Expliquer le texte suivant :

« Étant donné [...] qu’il n’existe pas au monde de République où l’on ait établi suffisamment de règles pour présider à toutes les actions et paroles des hommes (car cela serait impossible), il s’ensuit nécessairement que, dans tous les domaines d’activité que les lois ont passés sous silence, les gens ont la liberté de faire ce que leur propre raison leur indique comme leur étant le plus profitable. Car si nous prenons la liberté au sens propre de liberté corporelle, c’est-à-dire de ne pas être enchaîné ni emprisonné, il serait tout à fait absurde, de la part des hommes, de crier comme ils le font cette liberté dont ils jouissent si manifestement. D’autre part, si nous entendons par liberté le fait d’être soustrait aux lois, il n’est pas moins absurde de la part des hommes de réclamer comme ils le font cette liberté qui permettrait à tous les autres hommes de se rendre maîtres de leurs vies. Et cependant, aussi absurde que ce soit, c’est bien ce qu’ils réclament ; ne sachant pas que leurs lois sont sans pouvoir pour les protéger s’il n’est pas un glaive entre les mains d’un homme (ou de plusieurs) pour faire exécuter ces lois. La liberté des sujets ne réside par conséquent que dans les choses que le souverain, en réglementant les actions des hommes, a passées sous silence, par exemple la liberté d’acheter, de vendre, et de conclure d’autres contrats les uns avec les autres, de choisir leur résidence, leur genre de nourriture, leur métier, d’éduquer leurs enfants comme ils le jugent convenable et ainsi de suite ».

HOBBES, Léviathan (1651)

 

Avertissement : il ne s’agit ici que de pistes de réflexion et non d’une copie type nécessairement attendue par vos correcteurs. D’autres approches, d’autres thèses et arguments sont possibles. 

Introduction / Problématisation

Ce texte aborde le problème classique de la liberté politique, que l’on peut présenter ainsi : de quelle liberté disposons-nous à partir du moment où des lois encadrent nos actions ? Hobbes répond de façon très claire : notre liberté réside dans le silence de la loi. Autrement dit, nous sommes libres de faire tout ce qui n’est pas interdit ou régenté explicitement par la loi. Être libre, ce n’est donc ni vivre en dehors de la loi (état de nature) ni conserver la possibilité d’y désobéir de temps à autre.  De plus, l’intérêt de ce texte est de rappeler la différence entre une liberté dite naturelle, qui n’en est pas vraiment une, et une liberté politique qui, bien qu’apparemment limitée par les lois, est en fait très étendue.
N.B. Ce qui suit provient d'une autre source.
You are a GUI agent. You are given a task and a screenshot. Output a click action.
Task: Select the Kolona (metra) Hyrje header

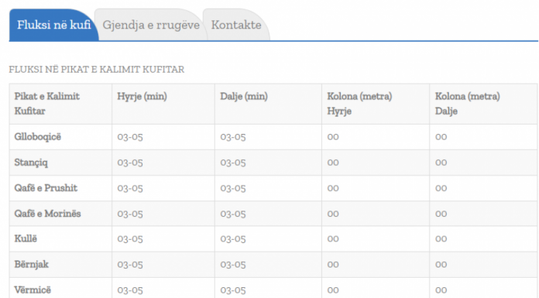(x=359, y=104)
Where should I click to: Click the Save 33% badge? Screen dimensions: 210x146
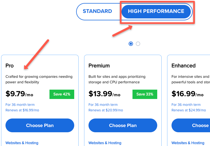(145, 94)
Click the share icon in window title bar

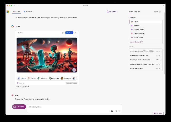click(x=160, y=5)

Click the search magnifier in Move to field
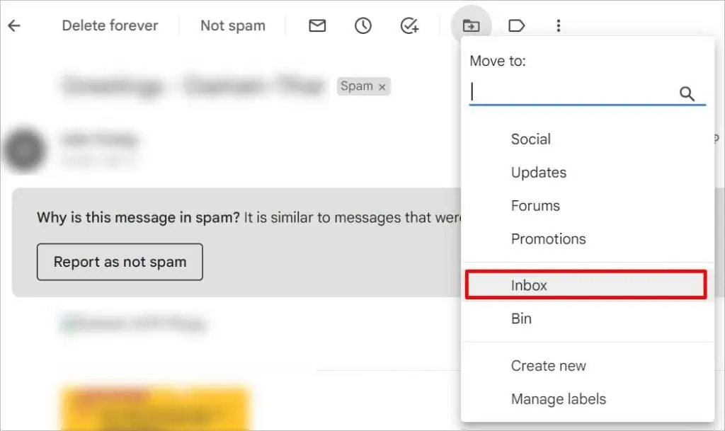687,93
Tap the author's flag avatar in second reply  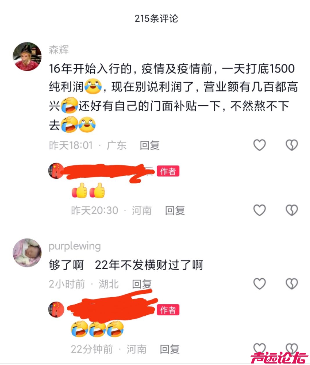pos(56,309)
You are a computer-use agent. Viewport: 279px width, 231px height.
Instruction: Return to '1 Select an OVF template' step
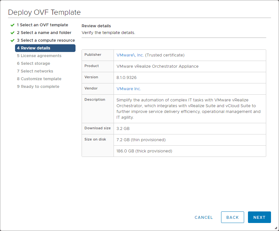[x=43, y=25]
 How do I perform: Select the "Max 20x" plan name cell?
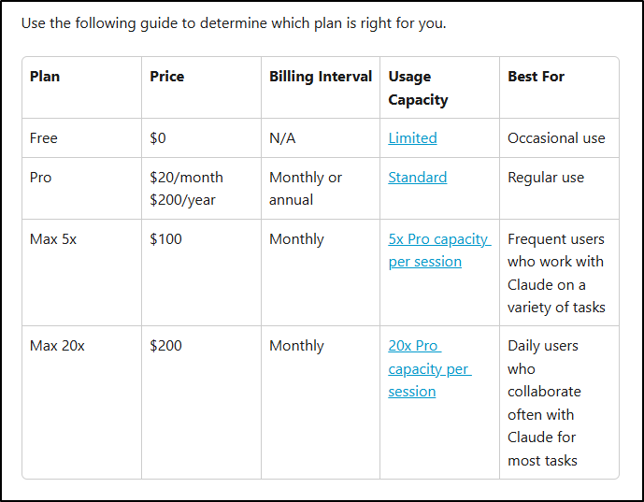57,346
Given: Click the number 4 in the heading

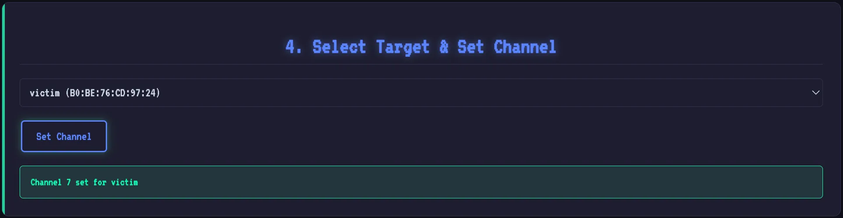Looking at the screenshot, I should pyautogui.click(x=291, y=47).
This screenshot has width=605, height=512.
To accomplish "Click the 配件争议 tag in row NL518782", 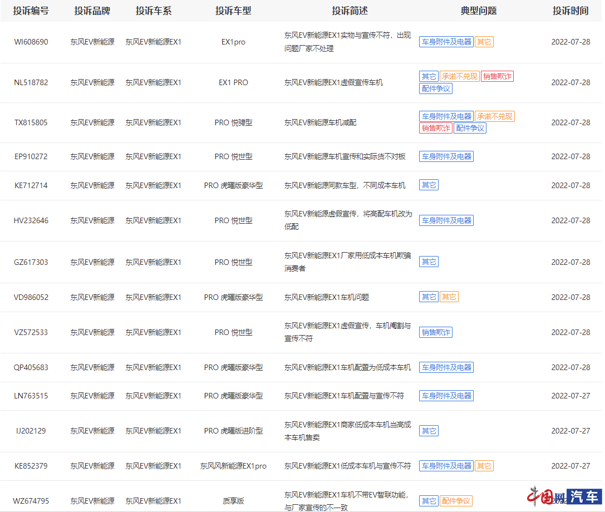I will tap(436, 88).
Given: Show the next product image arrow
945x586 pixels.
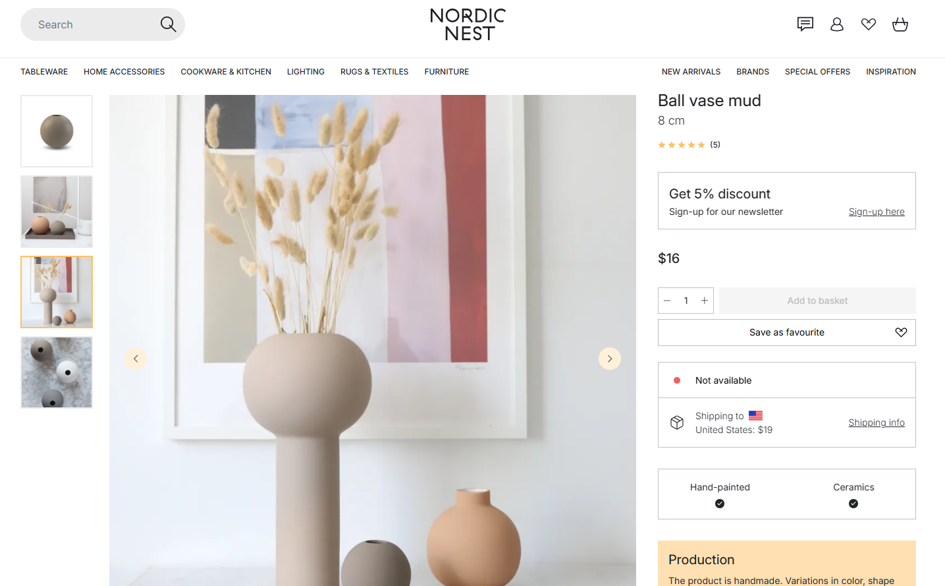Looking at the screenshot, I should click(610, 359).
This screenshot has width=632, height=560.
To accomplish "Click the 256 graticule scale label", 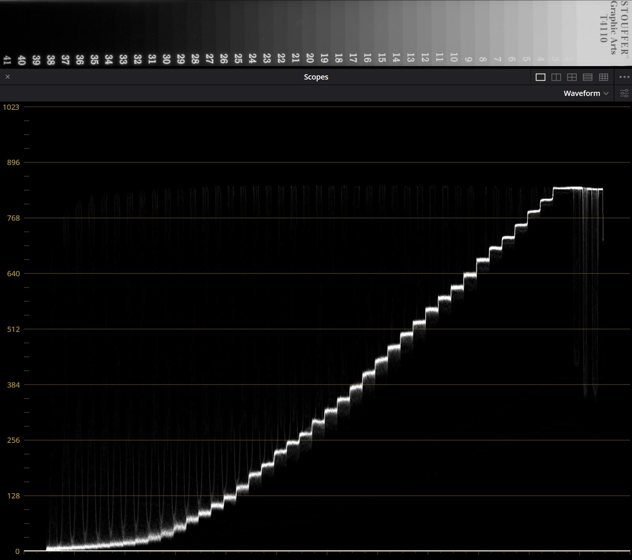I will click(13, 440).
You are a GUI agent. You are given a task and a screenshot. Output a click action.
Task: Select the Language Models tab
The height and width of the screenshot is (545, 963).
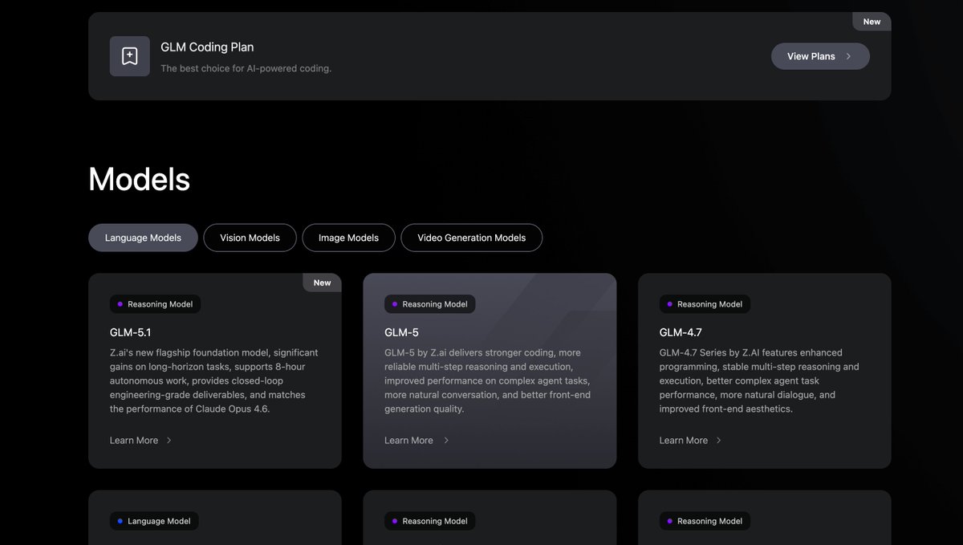coord(143,238)
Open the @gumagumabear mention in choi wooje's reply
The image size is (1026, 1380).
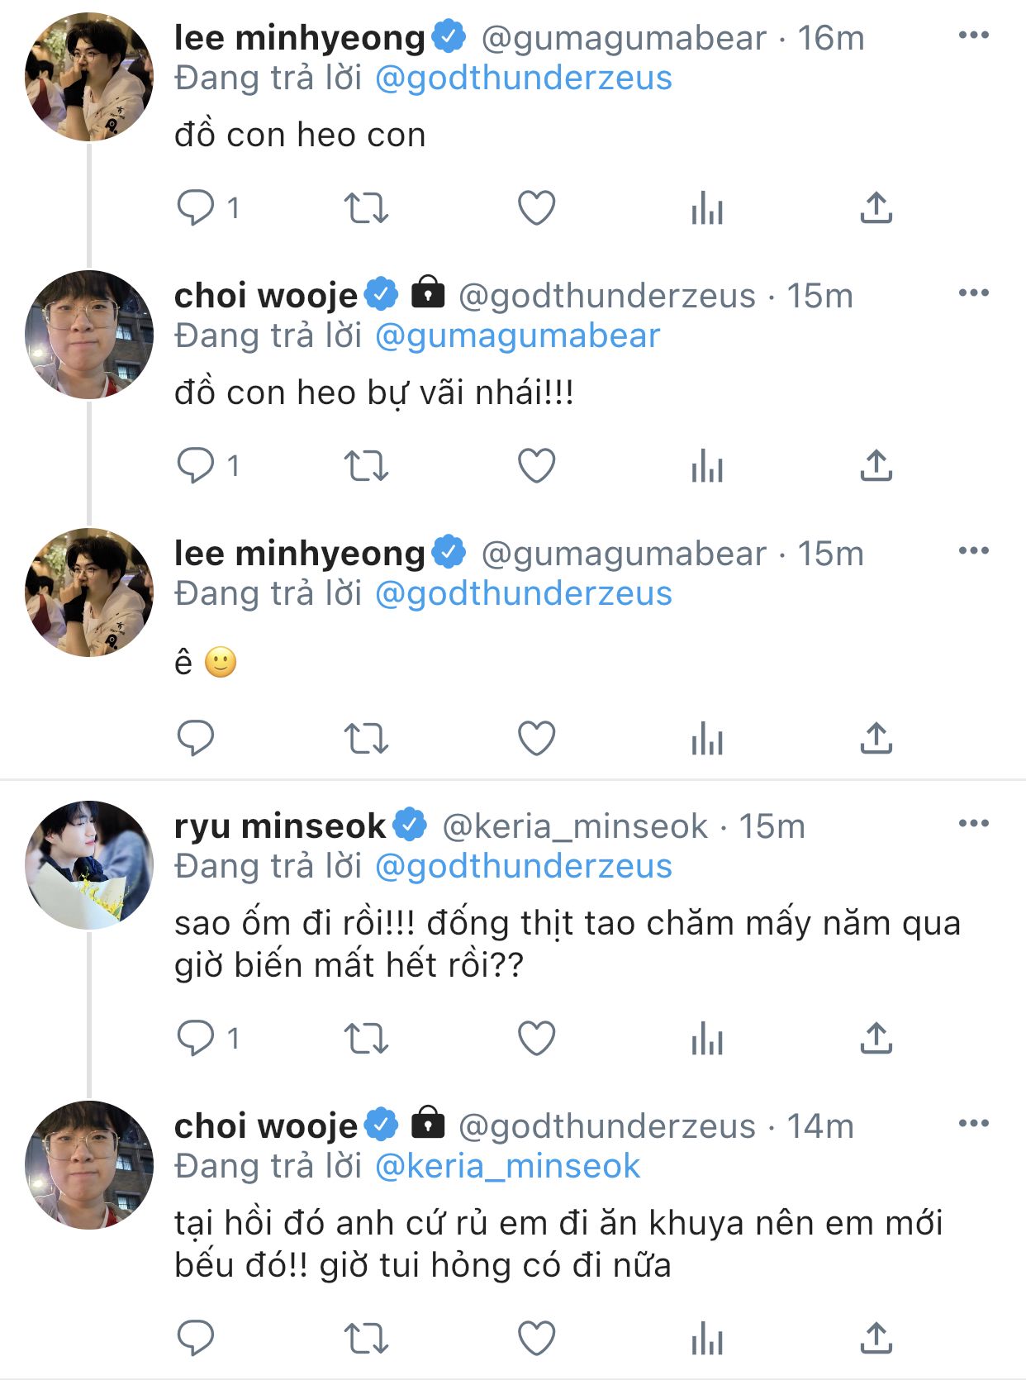(x=517, y=336)
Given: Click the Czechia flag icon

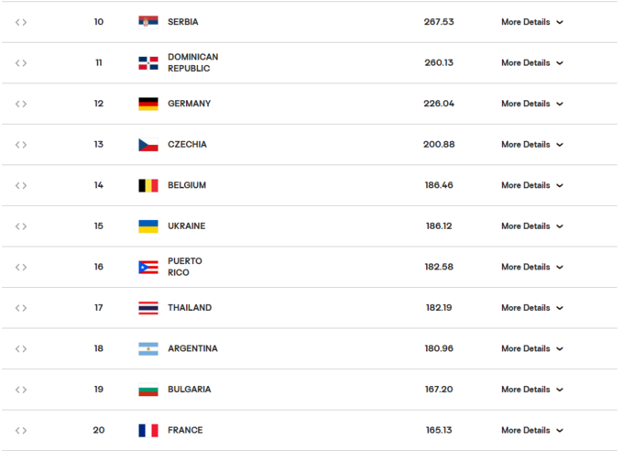Looking at the screenshot, I should point(148,145).
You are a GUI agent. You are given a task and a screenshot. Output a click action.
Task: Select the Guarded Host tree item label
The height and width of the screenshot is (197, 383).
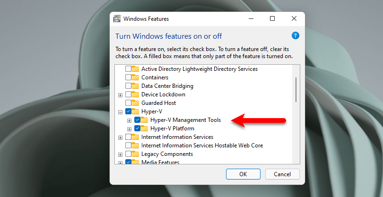coord(158,103)
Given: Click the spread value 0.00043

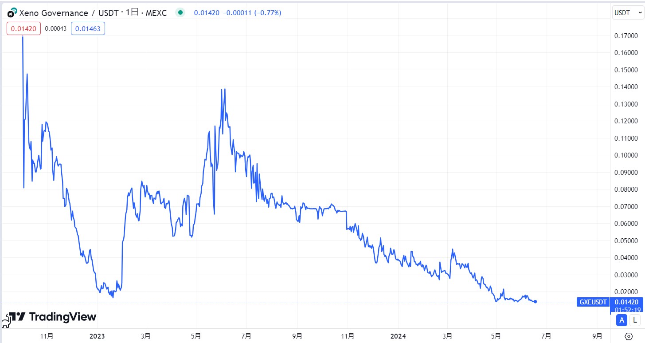Looking at the screenshot, I should (x=56, y=28).
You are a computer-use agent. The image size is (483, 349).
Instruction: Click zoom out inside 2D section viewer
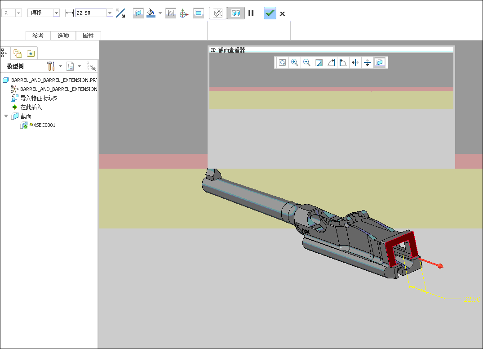[307, 63]
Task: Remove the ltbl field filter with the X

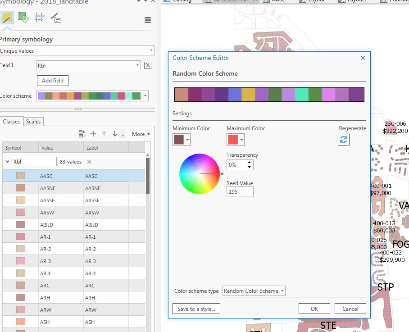Action: (89, 161)
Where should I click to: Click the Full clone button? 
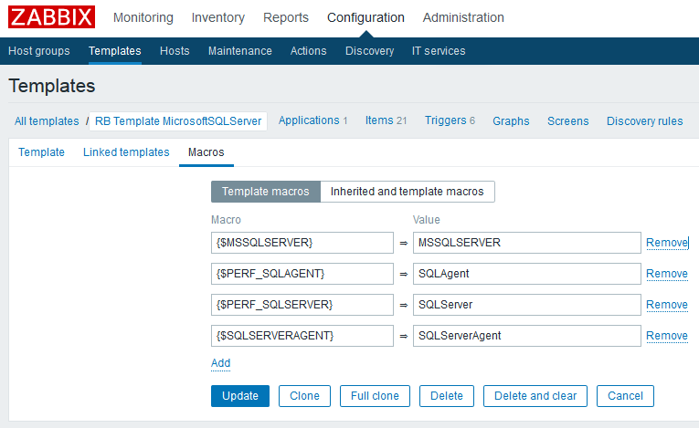[375, 395]

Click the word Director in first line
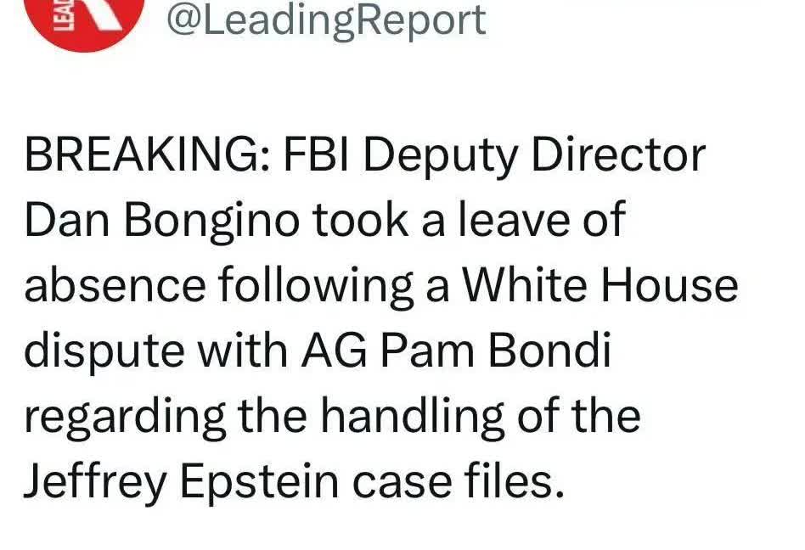(619, 155)
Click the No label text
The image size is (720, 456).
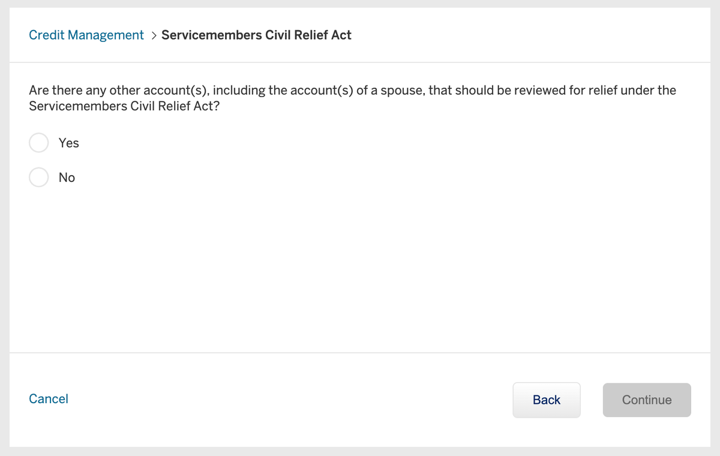click(67, 177)
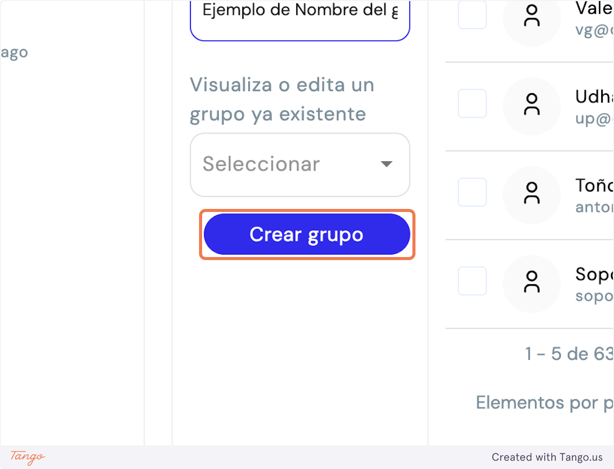Select the Udha user name
Screen dimensions: 614x469
click(x=595, y=97)
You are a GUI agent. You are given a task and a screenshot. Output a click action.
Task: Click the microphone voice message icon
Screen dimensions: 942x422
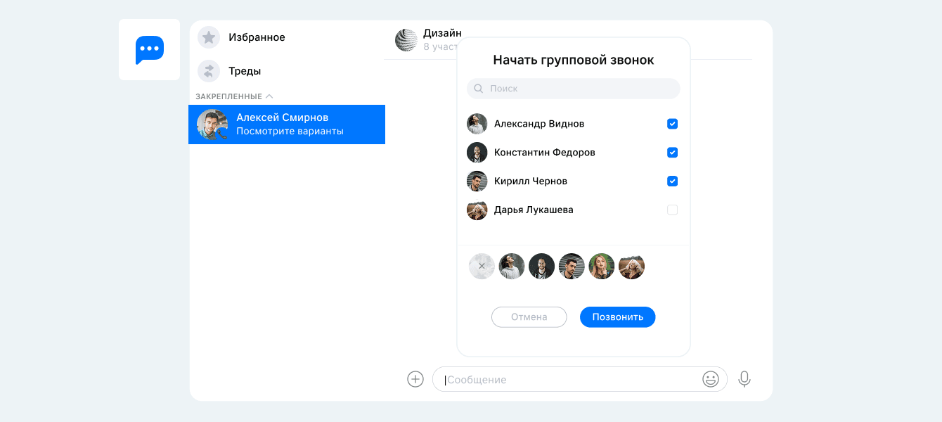(x=744, y=379)
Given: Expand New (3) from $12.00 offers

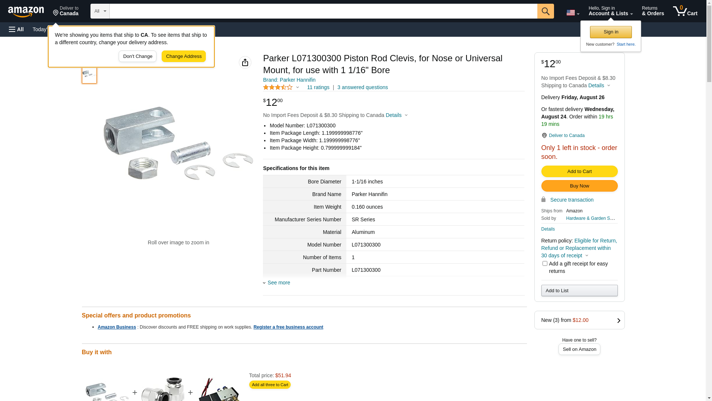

En effet, les règles juridiques ne doivent pas concerner tous les domaines de la vie des hommes. 

Le texte se compose de trois parties. Dans la première (lignes 1 à 5), l’auteur énonce sa thèse. Dans la deuxième (lignes 5 à 13), il lève des malentendus à propos des idées communément répandues sur ce que devrait être une véritable liberté. La dernière partie approfondit la thèse mentionnée au départ en précisant tous les domaines dans lesquels les hommes sont libres d’agir et où le souverain n’intervient pas. 

Partie I.

La loi est générale et ne prévoit pas tous les cas de figures.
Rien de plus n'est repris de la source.